**Requirement 1:**
Please answer these questions about the construction census methodology.
(a) About how many establishments were found to be in scope of the 2002 Economic Census — Construction?
(b) The sample frame was compiled from the active records of which two agencies?
(c) For multilocation companies, which survey directly supplies the establishment-level information?
**Requirement 2:** Alter the construction census methodology passage starting with "Methodology" and going on through "employee in 2002.", putting "salaried worker" in place of "paid employee".

**Text segment:**
* begin *
Appendix C.
Methodology


SOURCES OF THE DATA

The construction sector includes approximately 650,000 establishments that were detemined to be in-scope of the 2002 Economic Census — Construction. This number includes those industries in the North American Industry Classification System (NAICS) definition of construction with at least one paid employee in 2002.

Establishments in the 2002 Economic Census are divided into those sent report forms and those not sent report forms. The coverage of and the method of obtaining census information from each are described below:

  1. Establishments sent a report form:

    Sample frame establishments. The sample frame consisted of the entire construction universe; there were no subpopulations that were explicitly removed from the sample frame. The sample frame was compiled from a list of all construction companies in the active records of the Internal Revenue Service (IRS) and the Social Security Administration (SSA) that are subject to the payment of Federal Insurance Contributions Act taxes. Under special arrangements, to safeguard their confidentiality, the U.S. Census Bureau obtains information on the location and classification of the companies, as well as their payroll and receipts data from these sources. Unfortunately, these sources do not provide establishment level information for companies with multiple locations. For multilocation companies, the establishment level information is directly obtained from the U.S. Census Bureauís Company Organization Survey. For single-location companies, the IRS-SSA information is generally sufficient for assigning the company to a specific six-digit NAICS industry code.
* end *
**Rows:**
* begin *
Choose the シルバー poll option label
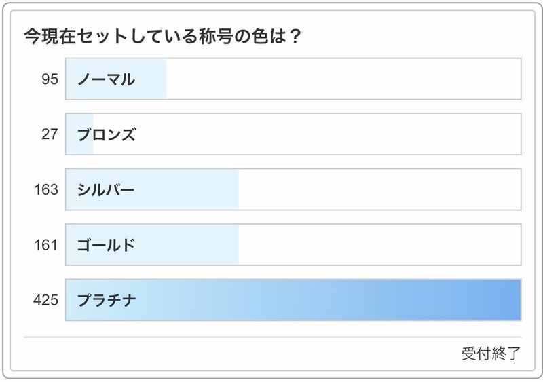The height and width of the screenshot is (382, 543). click(107, 189)
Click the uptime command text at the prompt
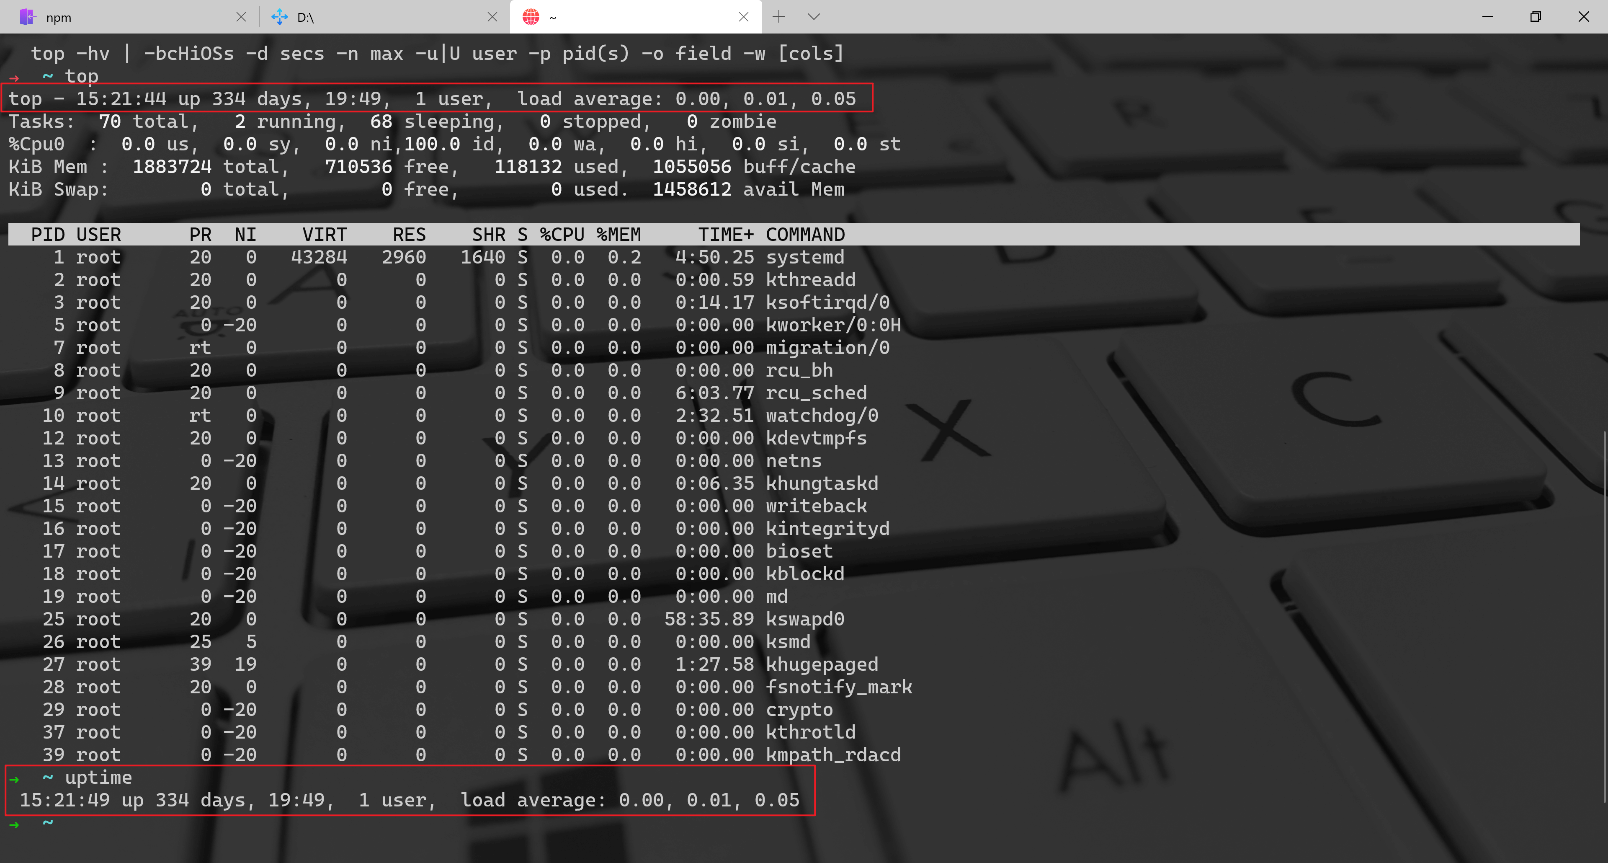Screen dimensions: 1608x863 99,777
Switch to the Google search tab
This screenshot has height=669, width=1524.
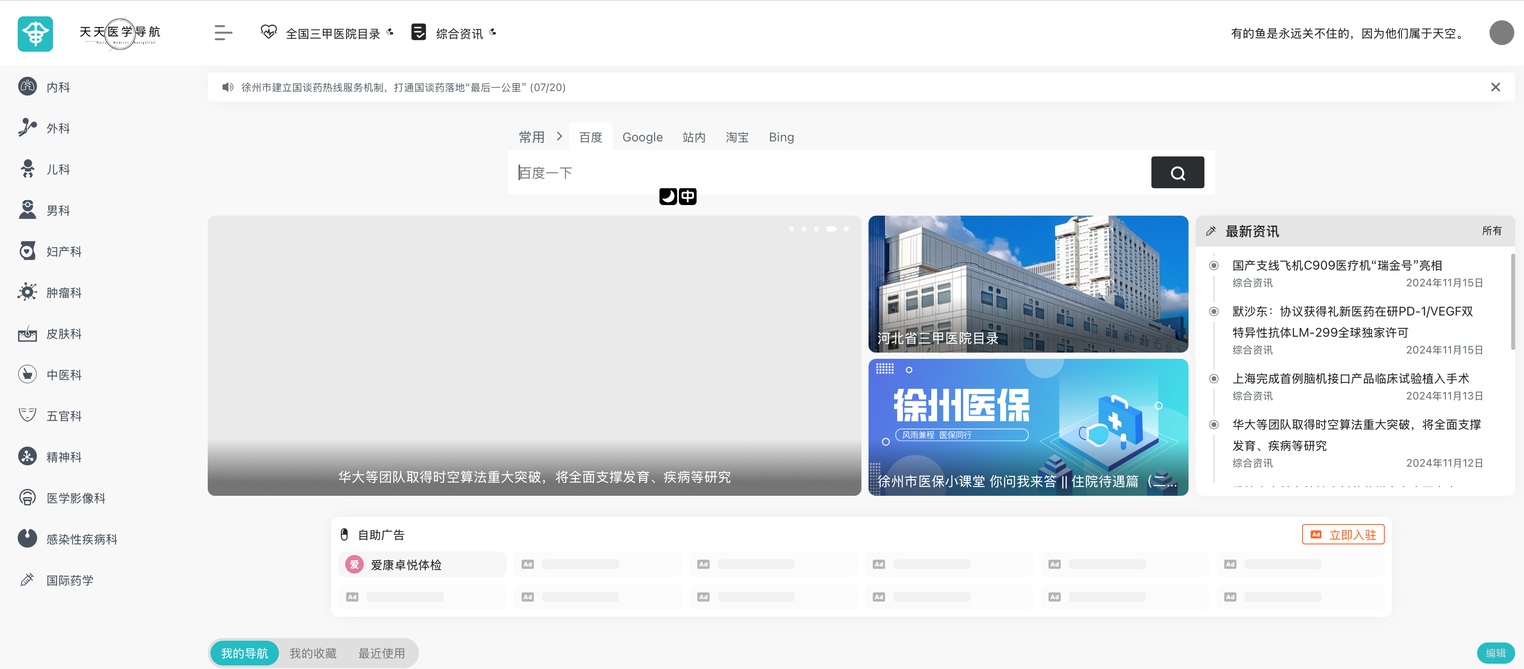pos(642,137)
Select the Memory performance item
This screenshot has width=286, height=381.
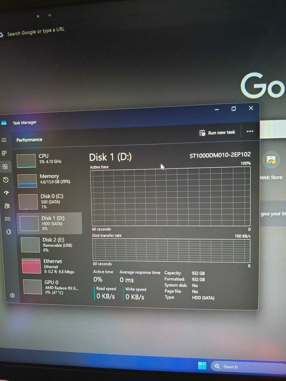(x=48, y=180)
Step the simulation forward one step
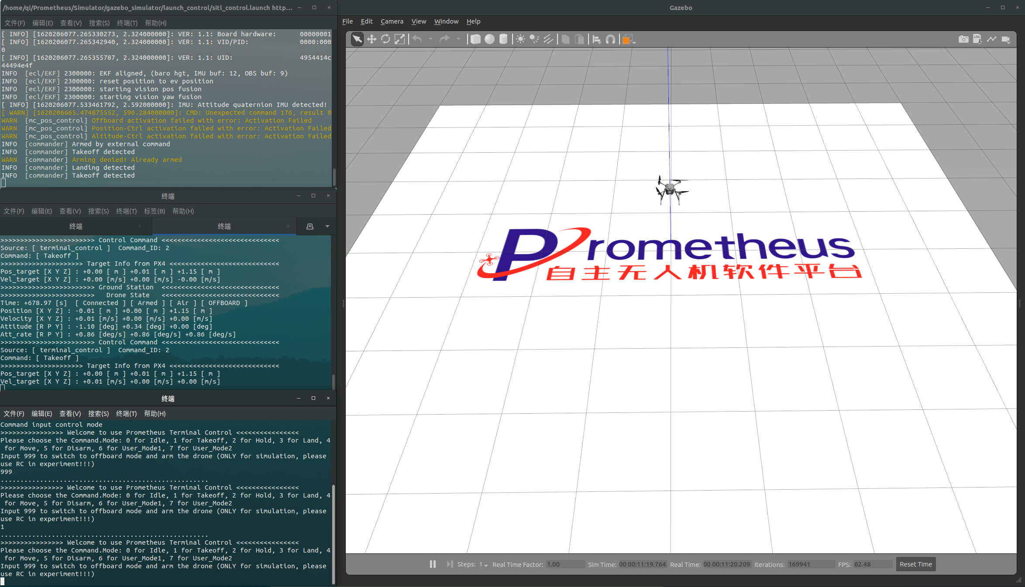 click(x=450, y=564)
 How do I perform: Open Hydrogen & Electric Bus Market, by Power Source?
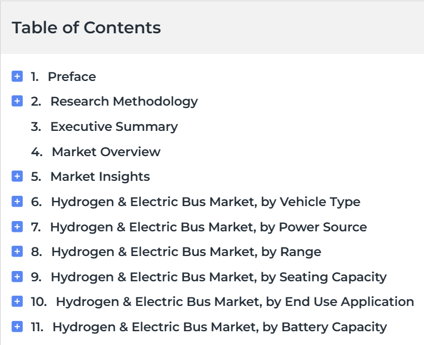click(x=209, y=227)
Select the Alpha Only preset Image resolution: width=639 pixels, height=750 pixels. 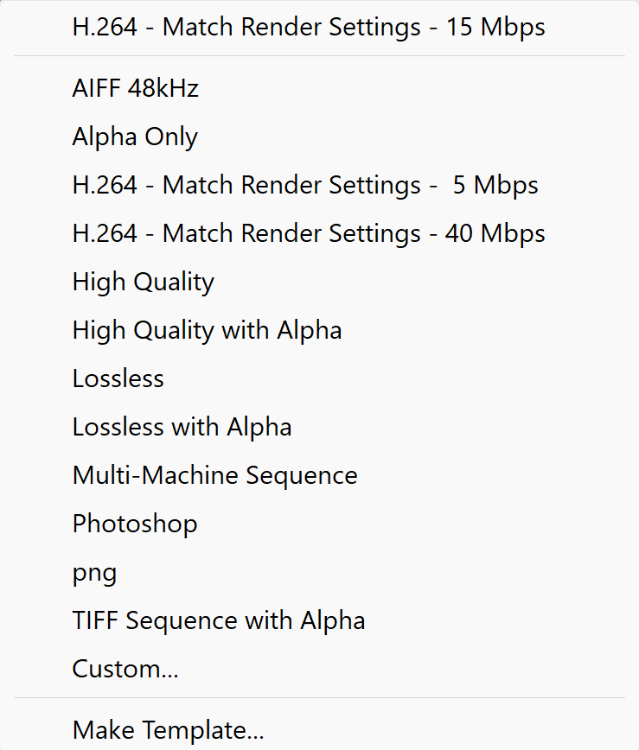[134, 136]
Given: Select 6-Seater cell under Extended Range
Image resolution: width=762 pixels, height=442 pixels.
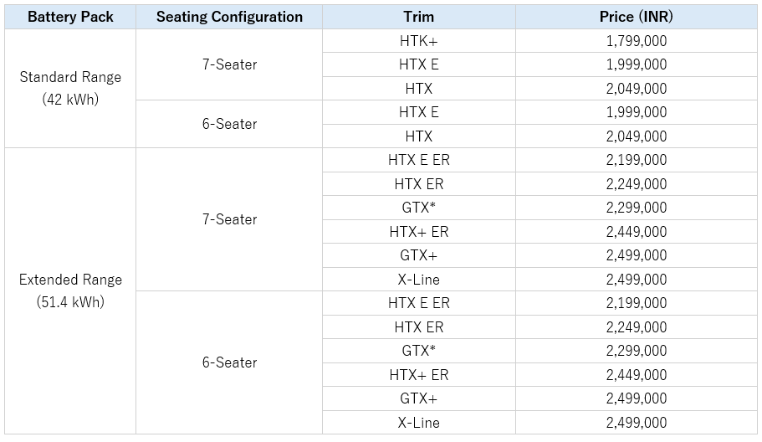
* end *
**Full solution 1:**
(a) Approximately 650,000.
(b) The Internal Revenue Service (IRS) and the Social Security Administration (SSA).
(c) The U.S. Census Bureau's Company Organization Survey.

**Full solution 2:**
Methodology


SOURCES OF THE DATA

The construction sector includes approximately 650,000 establishments that were detemined to be in-scope of the 2002 Economic Census — Construction. This number includes those industries in the North American Industry Classification System (NAICS) definition of construction with at least one salaried worker in 2002.